Provided information -
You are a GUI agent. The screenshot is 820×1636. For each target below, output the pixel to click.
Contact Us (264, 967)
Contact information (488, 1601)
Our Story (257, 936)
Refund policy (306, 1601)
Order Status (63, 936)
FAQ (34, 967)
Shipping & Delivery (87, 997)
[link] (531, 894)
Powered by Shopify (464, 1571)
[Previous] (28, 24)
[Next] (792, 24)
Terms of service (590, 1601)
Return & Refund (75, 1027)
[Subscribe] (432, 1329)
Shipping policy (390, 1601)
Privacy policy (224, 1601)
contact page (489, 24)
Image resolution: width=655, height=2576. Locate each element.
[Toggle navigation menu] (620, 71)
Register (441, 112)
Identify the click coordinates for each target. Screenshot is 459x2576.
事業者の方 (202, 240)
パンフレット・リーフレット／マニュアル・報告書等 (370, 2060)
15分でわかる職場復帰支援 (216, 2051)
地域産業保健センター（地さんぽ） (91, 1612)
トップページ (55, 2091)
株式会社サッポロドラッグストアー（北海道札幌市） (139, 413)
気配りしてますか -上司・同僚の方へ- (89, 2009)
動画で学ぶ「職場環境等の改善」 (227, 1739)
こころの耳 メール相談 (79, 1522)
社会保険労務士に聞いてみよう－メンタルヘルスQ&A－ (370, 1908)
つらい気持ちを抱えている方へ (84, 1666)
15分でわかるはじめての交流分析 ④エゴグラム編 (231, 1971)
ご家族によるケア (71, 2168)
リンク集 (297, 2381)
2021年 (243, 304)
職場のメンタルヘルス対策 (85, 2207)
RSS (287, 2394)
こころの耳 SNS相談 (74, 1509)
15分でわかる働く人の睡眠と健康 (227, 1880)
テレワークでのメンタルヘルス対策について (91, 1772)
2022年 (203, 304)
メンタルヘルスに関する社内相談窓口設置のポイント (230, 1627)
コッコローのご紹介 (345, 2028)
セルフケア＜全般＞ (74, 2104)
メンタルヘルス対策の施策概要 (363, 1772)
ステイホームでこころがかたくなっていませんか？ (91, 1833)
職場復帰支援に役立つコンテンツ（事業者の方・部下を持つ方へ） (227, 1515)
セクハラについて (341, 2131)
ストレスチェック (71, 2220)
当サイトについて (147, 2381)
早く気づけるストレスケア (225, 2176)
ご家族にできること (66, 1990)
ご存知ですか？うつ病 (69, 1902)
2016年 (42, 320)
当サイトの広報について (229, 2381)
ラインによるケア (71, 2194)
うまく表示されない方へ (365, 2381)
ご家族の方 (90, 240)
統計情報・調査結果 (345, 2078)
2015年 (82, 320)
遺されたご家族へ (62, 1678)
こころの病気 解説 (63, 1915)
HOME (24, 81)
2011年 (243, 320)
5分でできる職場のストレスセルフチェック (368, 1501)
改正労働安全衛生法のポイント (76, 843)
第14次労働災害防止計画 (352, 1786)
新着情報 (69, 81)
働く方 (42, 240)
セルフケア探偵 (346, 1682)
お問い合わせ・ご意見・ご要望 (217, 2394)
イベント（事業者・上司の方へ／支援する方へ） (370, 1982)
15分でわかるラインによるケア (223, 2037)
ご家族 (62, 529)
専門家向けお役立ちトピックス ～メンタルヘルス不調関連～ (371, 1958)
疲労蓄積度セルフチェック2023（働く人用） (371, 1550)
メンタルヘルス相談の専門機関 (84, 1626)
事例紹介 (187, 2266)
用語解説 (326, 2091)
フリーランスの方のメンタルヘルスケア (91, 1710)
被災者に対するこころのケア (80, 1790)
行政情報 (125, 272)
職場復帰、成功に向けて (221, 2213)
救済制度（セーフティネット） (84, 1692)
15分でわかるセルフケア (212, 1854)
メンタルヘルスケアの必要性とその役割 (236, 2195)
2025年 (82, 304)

Directions -
Exactly as they appear above, write out the line containing "救済制度（セーフティネット） (84, 1692)" and each line that comes after it in the records.

Expected output -
救済制度（セーフティネット） (84, 1692)
15分でわかるセルフケア (212, 1854)
メンタルヘルスケアの必要性とその役割 (236, 2195)
2025年 (82, 304)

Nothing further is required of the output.